Staline et son culte


Par Jeronimo CARRERA
Président du Parti communiste vénézuélien

Cette fois je vais me référer à un thème qui garde sa valeur bien qu’il y ait plus d’un demi-siècle qu’il ait été énoncé pour la première fois. On peut même dire qu’il dépasse maintenant son cadre personnel d’origine. Il s’agit de Joseph Vissarionovitch Staline, qui en février 1956 fut descendu des hauteurs célestes et condamné à l'enfer éternel pour délit de «culte de la personnalité», au cours du surprenant XXe Congrès du Parti communiste de l'URSS.

Je profite pour cela du 21 décembre, date de naissance de cet extraordinaire homme d'État géorgien, né en 1879 et mort à Moscou, dans son lit, le 5 mars 1953 à l’âge de 73 ans. Le débat théorique, et nous pourrions dire philosophique, sur «le rôle de l’individu dans l’Histoire» comme le disait le social démocrate russe Plekhanov, a, bien sûr toujours sa valeur et en certaines occasions beaucoup d'actualité. Mais ce qui me parait plus significatif, dans le contexte de la situation mondiale actuelle, est le fait évident que Staline soit le personnage historique le plus attaqué de nos jours par tous les porte-parole de la bourgeoisie internationale.

En réalité après avoir été le plus applaudi mondialement de tous les grands révolutionnaires qu’a engendré l’Humanité, et même plus que ses géniaux maîtres Marx, Engels et Lénine, nous constatons tous les jours que Staline est devenu le plus vilipendé et l'objet d'accusations de tout type, les unes raisonnées se rapportant à des faits qui ont eu lieu, mais la majorité fondées sur des fabrications.

Ces attaques visent naturellement à discréditer les communistes en général et leurs auteurs sont de toute évidence orchestrés par les agences de la propagande de guerre de Washington.

Un de leurs trucs favoris est de mettre Staline dans le même sac que des figures fascistes exécrables de l'Histoire récente comme Hitler, Mussolini, Franco, Oliveira Salazar et Pinochet, en laissant en dehors tous les pantins criminels au service des yankees dont nous avons souffert ici au Venezuela et dans nos pays frères.

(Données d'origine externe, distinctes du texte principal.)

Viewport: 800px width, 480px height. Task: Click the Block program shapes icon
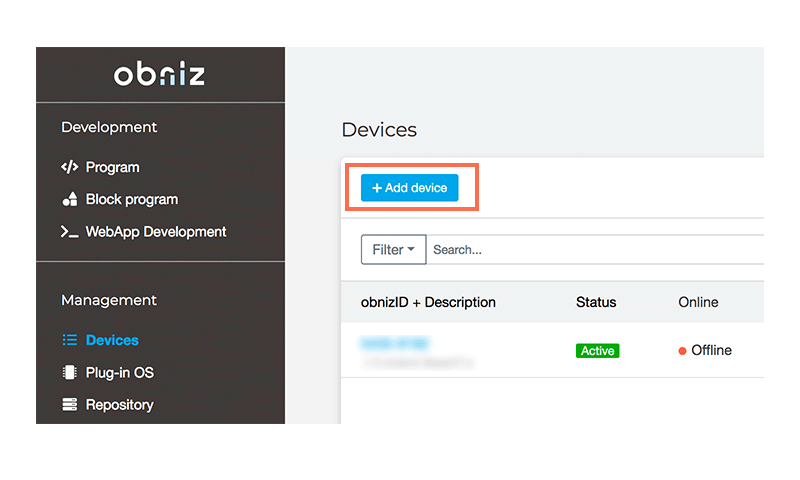click(69, 199)
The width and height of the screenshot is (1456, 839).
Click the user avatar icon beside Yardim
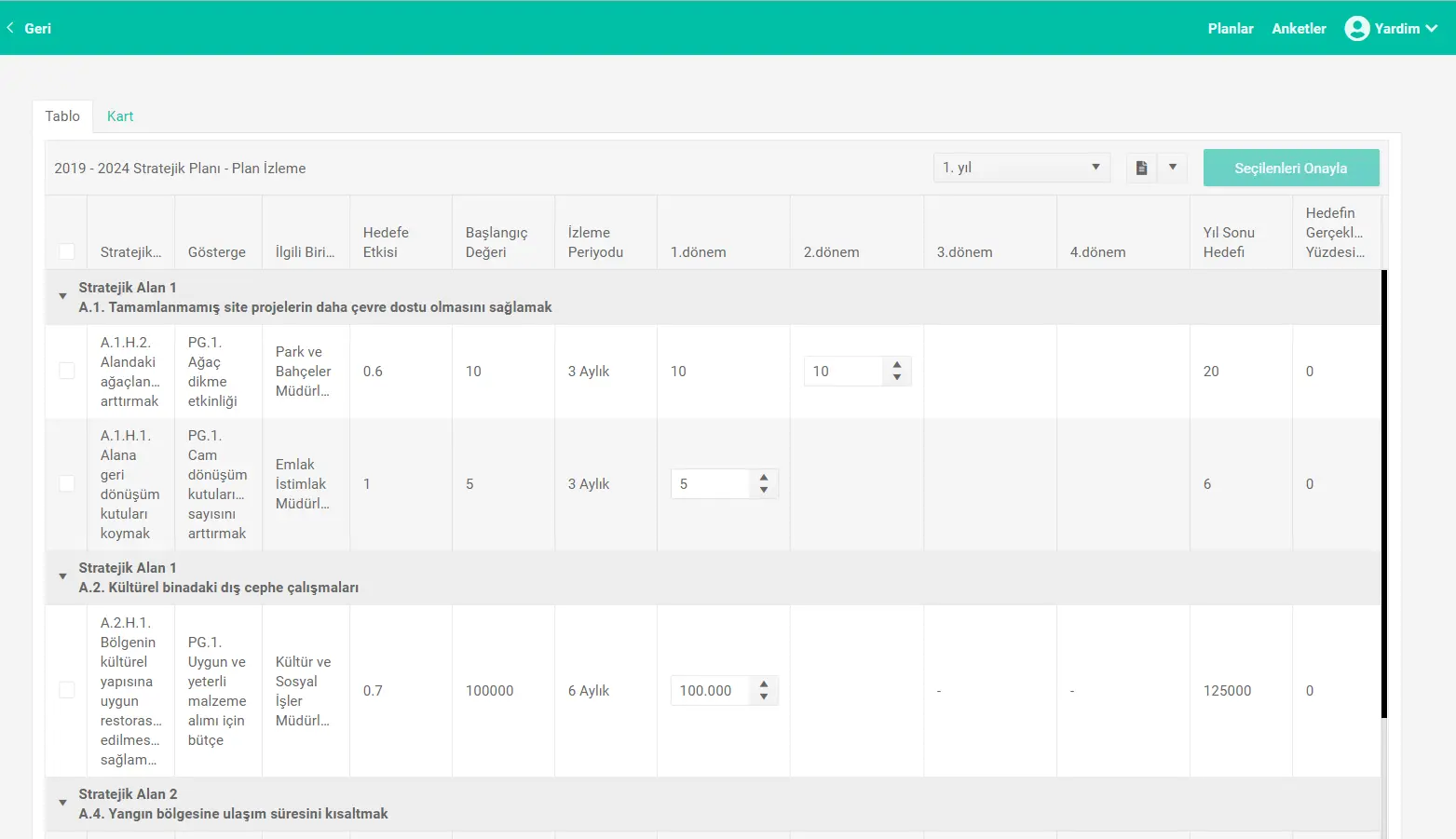click(x=1356, y=29)
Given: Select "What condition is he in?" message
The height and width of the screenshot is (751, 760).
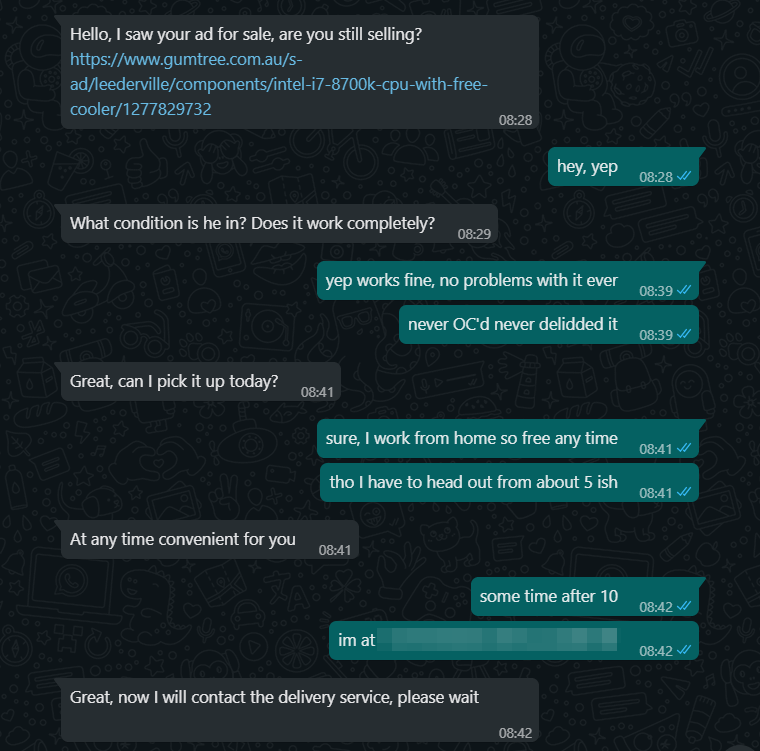Looking at the screenshot, I should click(252, 224).
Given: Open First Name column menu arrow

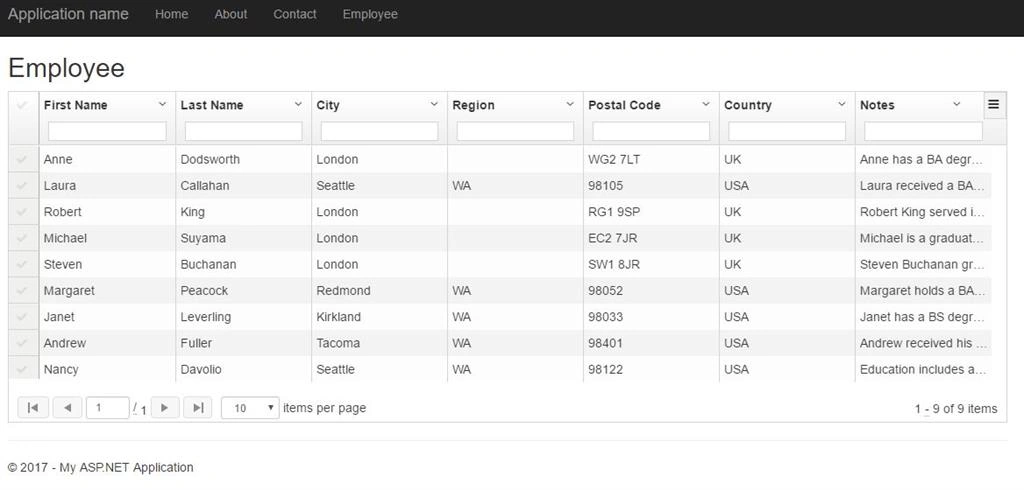Looking at the screenshot, I should 162,104.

Ce qui et curieux est que, dans le monde entier, aucun autre dirigent politique n’eut, durant sa vie, autant de prestige et de reconnaissance internationale que Staline et non seulement de la part de quelques-uns des plus grands représentants de la littérature et des tous les arts, mais aussi d’hommes d’état bourgeois renommés comme Winston Churchill et Franklin D. Roosevelt. Il suffit, par exemple de lire le texte de la conférence donnée à Caracas le 11 mars 1948 par l'intellectuel vénézuélien connu Miguel Otero Silva, dont on a célébré le centenaire de la naissance il y a peu. Personne ici n'a plus et mieux fait l'éloge de Staline. Il est triste de constater qu'aujourd'hui les gens de gauche ayant accès aux moyens dits d'information, peut-être en paiement de cet accès, se joignent au chœur bourgeois de dénonciation du «stalinisme» et font le jeu de forces réactionnaires.

Il y a près de trente an j’écrivis sur ma page complète du périodique du Parti communiste du Venezuela, dédiée au centenaire de Staline: «les anticommunistes de tous genres sont nombreux, mais ils composent une espèce unique qui croit avoir trouvé dans le «stalinisme» le talon d'Achille des partis communistes. Au moindre prétexte ces messieurs ressortent leur arme favorite, le thème du «stalinisme» croyant ainsi nous écraser irrémédiablement» (Tribuna Popular, Caracas 14.12.1979). Une telle campagne contrerévolutionnaire se poursuit aujourd'hui, à l'échelle mondiale, bien que, quand l'URSS se désintégra ils aient annoncé immédiatement à Washington la mort du communisme.